* start TEXT PROVIDED *

# Mavs @ Wolves (FSN North)



## luther (Nov 2, 2007)

Jason Kidd with the Mavs in Minnesota tonight.

It's a 6-6 game early on. Brewer has played nice defense on Josh Howard on several possessions.


----------



## luther (Nov 2, 2007)

Nice opening quarter, with Dallas up 24-23 on the strength of a buzzer-beating Kidd 3-pointer. McCants has come in and brought some hustle and a few points, and Jefferson and Gomes have accounted for more than half the MN points.


----------



## Avalanche (Nov 17, 2005)

Still not totally sure why Telfair is starting over Mccants... i thought they were adament on having Foye as a PG


----------



## luther (Nov 2, 2007)

* end TEXT PROVIDED *
* start COLLECTED DATA *

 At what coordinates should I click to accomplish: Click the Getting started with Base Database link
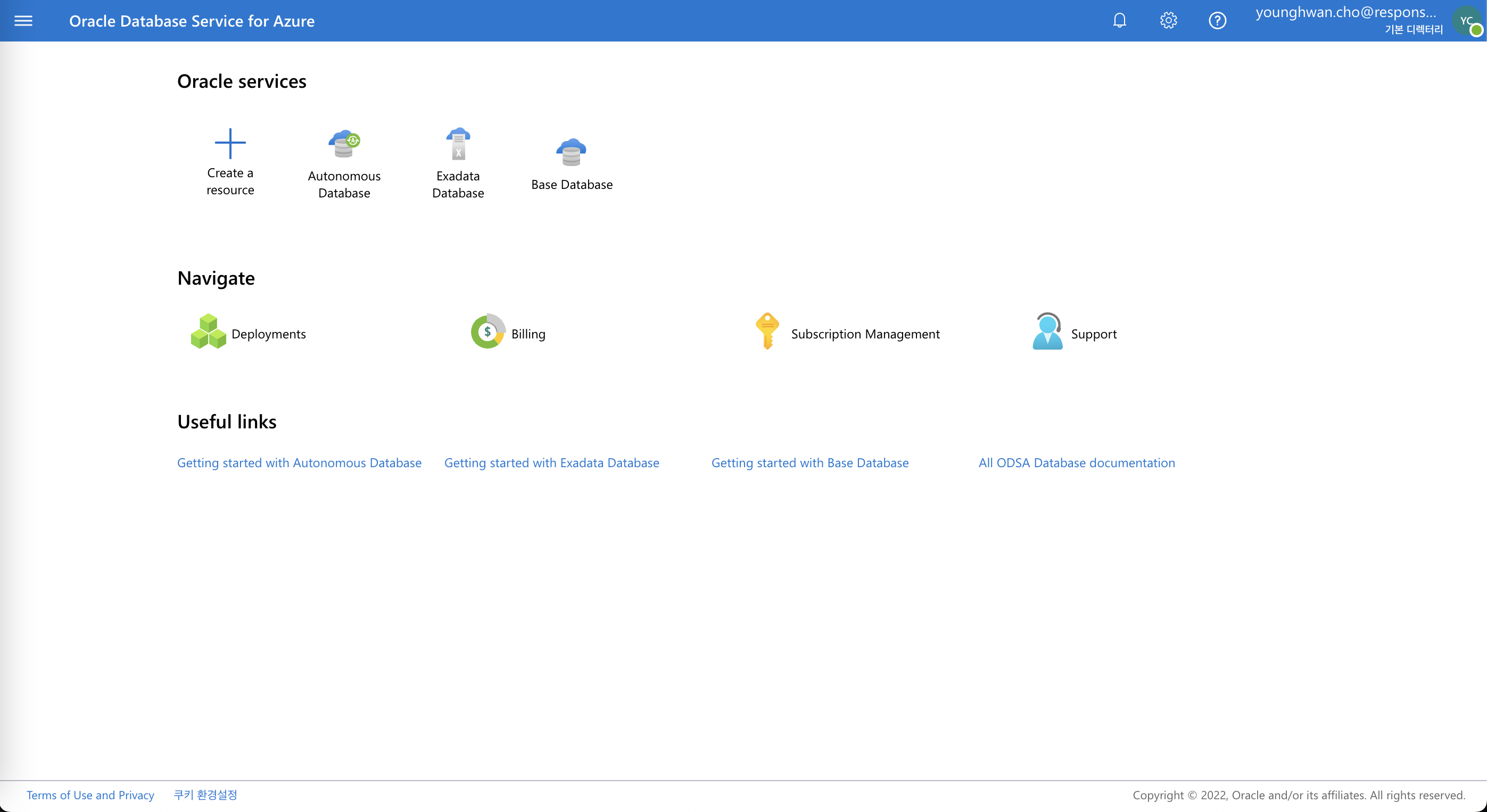coord(810,462)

* end COLLECTED DATA *

__DIRECTIONS__:
• a. Reproduce the part of the Mavs–Wolves game thread that opens with the words containing "Jason Kidd with" and closes with "the MN points.".
• b. Write what comes next in the Mavs–Wolves game thread, picking up where it stops.
The lines are not needed here.

__RESPONSES__:
• a.
Jason Kidd with the Mavs in Minnesota tonight.

It's a 6-6 game early on. Brewer has played nice defense on Josh Howard on several possessions.


----------



## luther (Nov 2, 2007)

Nice opening quarter, with Dallas up 24-23 on the strength of a buzzer-beating Kidd 3-pointer. McCants has come in and brought some hustle and a few points, and Jefferson and Gomes have accounted for more than half the MN points.

• b.
Avalanche said:


> Still not totally sure why Telfair is starting over Mccants... i thought they were adament on having Foye as a PG


My guesses are that 1) Telfair has a better than 5:1 assist-to-turnover ratio this month, and 2) they probably figure it is easier to ease Foye back in as a SG, as opposed to making him be a primary ball-handler right off the bat.

In some ways, I like McCants as a 6th man, because with his sometimes shot-happy mentality, that can prevent the team from focusing on getting it to Jefferson early, which is essential.


----------



## Avalanche (Nov 17, 2005)

True, but i think the key is trying to get mccants consistant... as opposed to having him come off the bench and being hit or miss.

Tonight shows that when mccants and Jefferson are firing we can hang with anyone...


----------



## luther (Nov 2, 2007)

Absolutely.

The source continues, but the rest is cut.